+++ Material provided +++

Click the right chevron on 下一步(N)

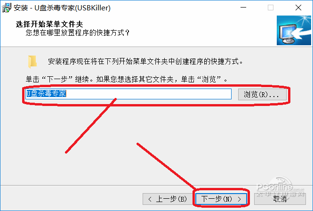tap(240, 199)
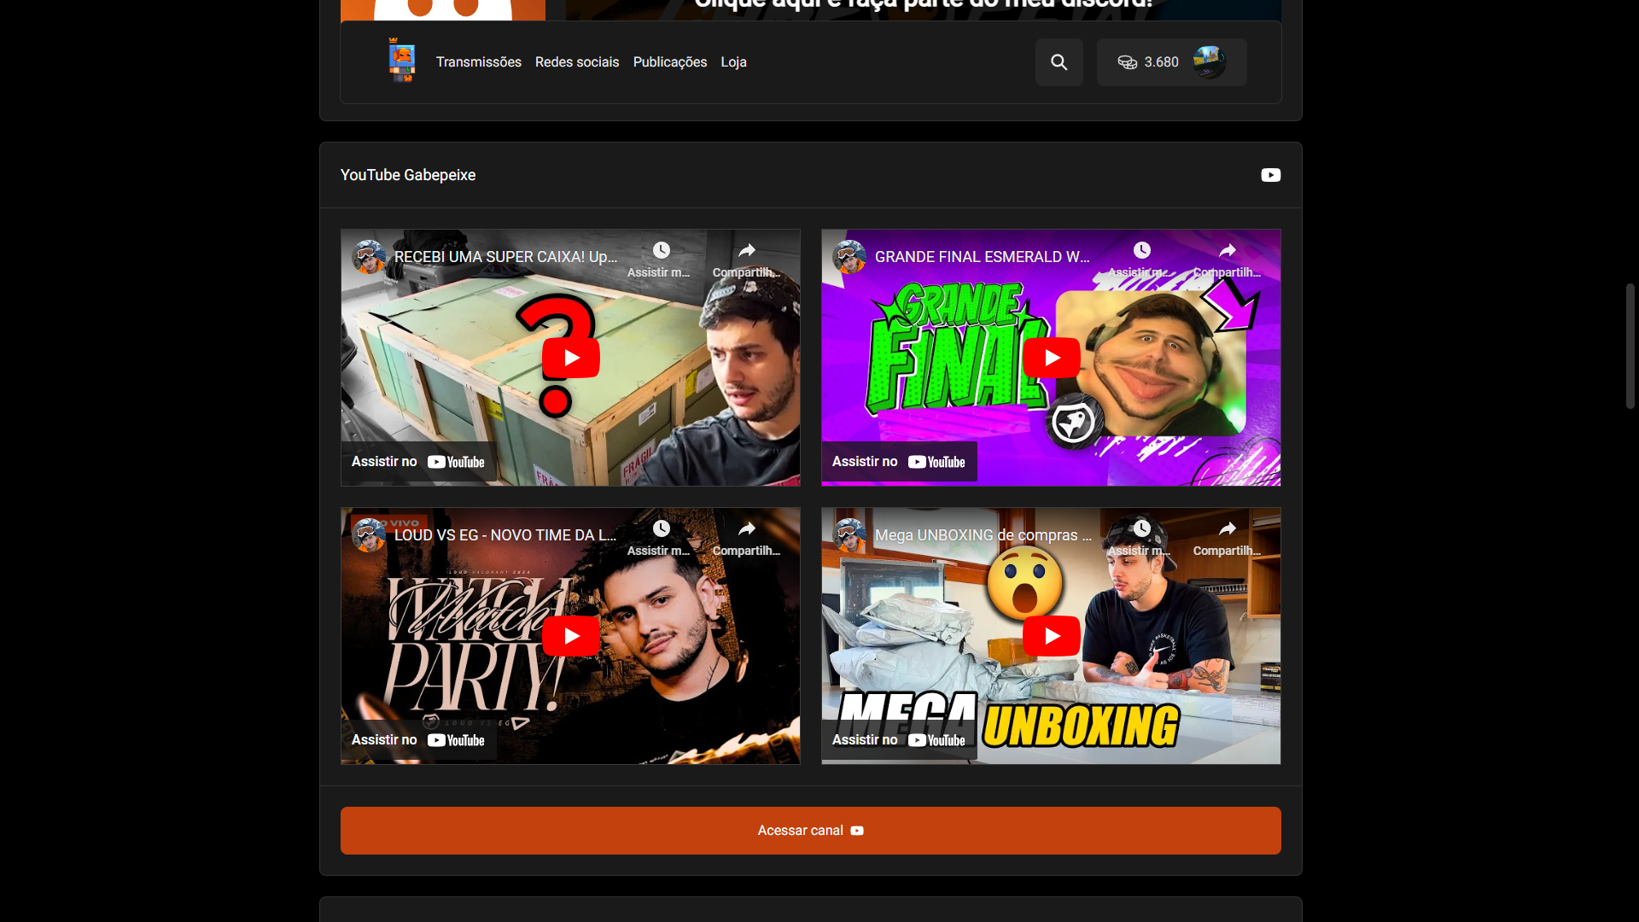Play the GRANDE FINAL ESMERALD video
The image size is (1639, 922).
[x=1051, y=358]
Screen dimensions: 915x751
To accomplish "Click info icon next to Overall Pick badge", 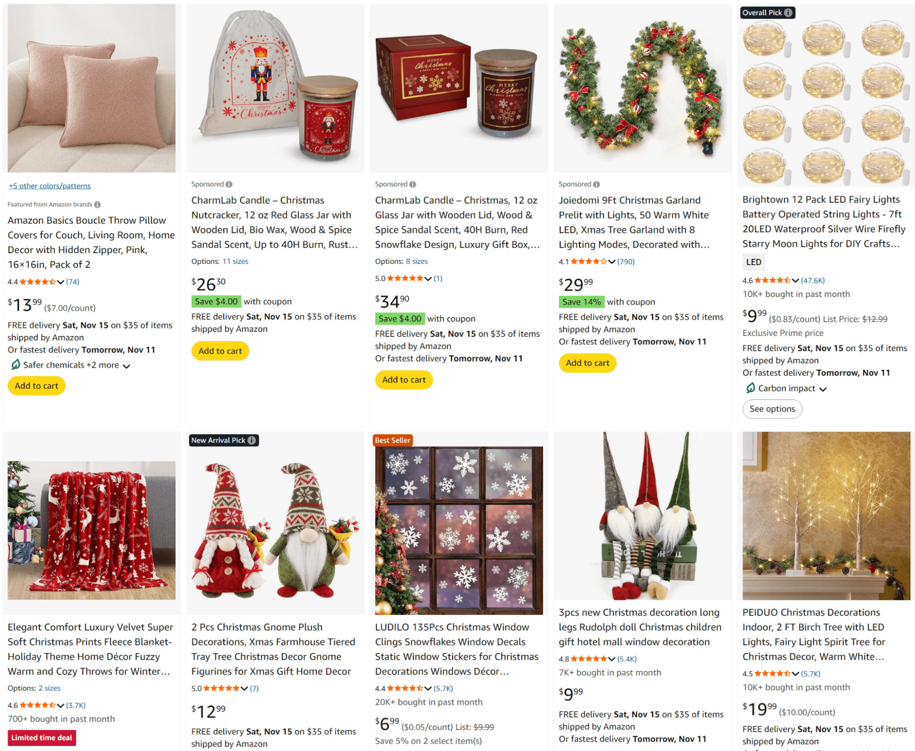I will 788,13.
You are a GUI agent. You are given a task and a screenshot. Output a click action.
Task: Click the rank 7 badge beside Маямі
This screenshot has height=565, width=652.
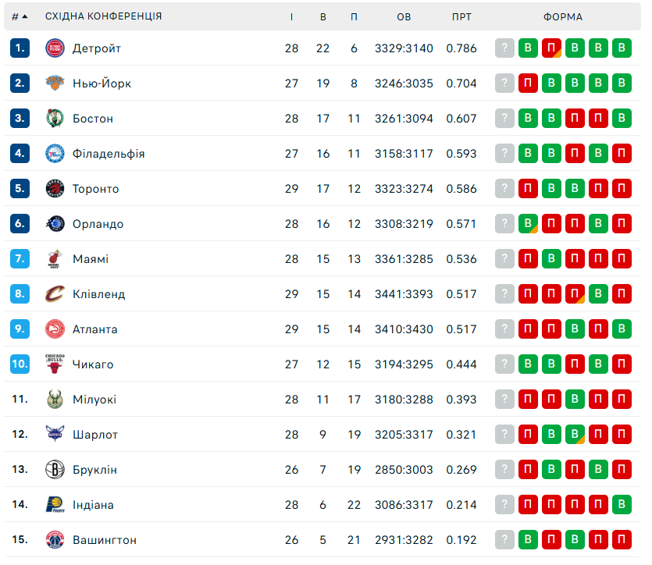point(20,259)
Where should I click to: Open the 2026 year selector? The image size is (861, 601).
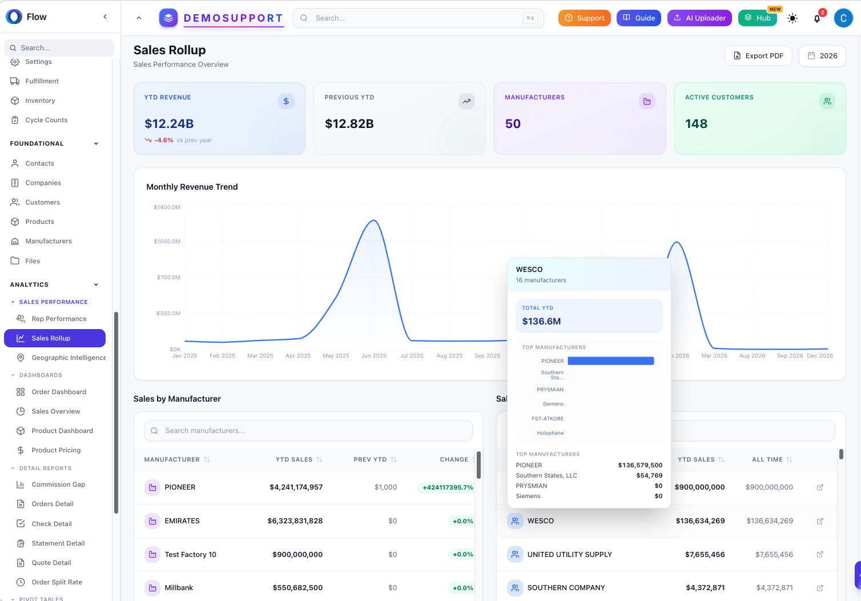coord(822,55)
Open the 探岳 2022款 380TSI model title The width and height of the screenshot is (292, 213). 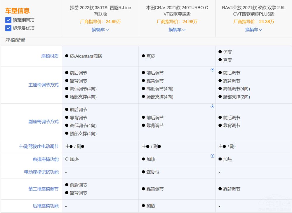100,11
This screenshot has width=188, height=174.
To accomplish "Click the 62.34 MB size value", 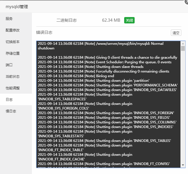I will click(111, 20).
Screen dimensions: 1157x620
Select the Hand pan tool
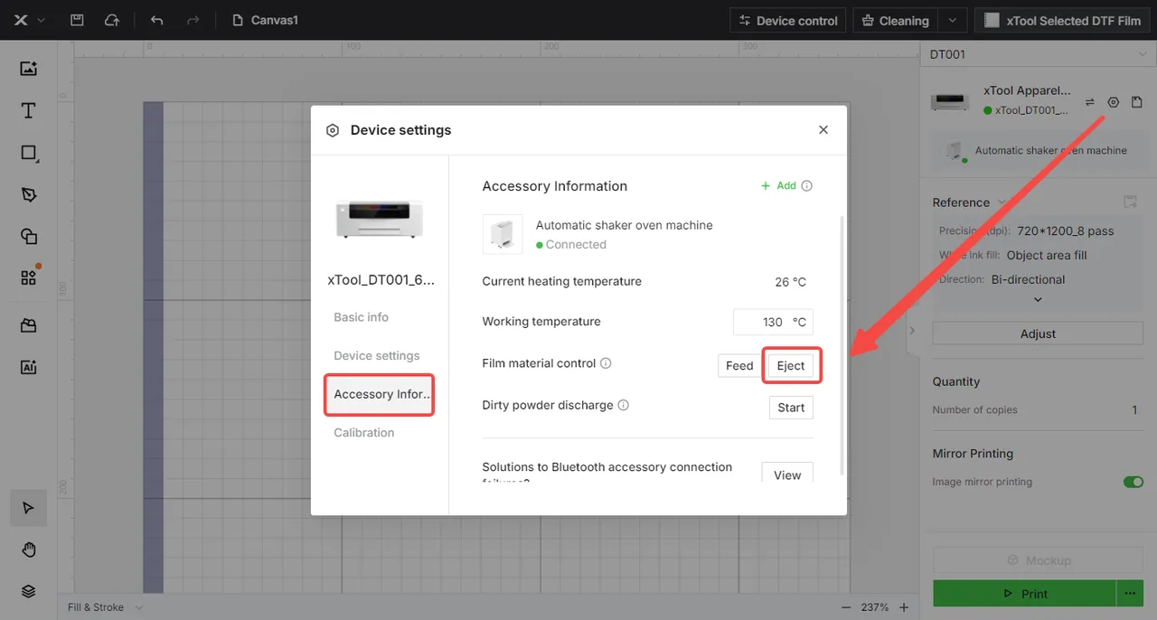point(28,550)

+++

Task to complete:
Collect every line of the material above that contains the word "This" and copy each one in full.

The reply:
This screenshot has height=565, width=652.
This screenshot has width=188, height=174.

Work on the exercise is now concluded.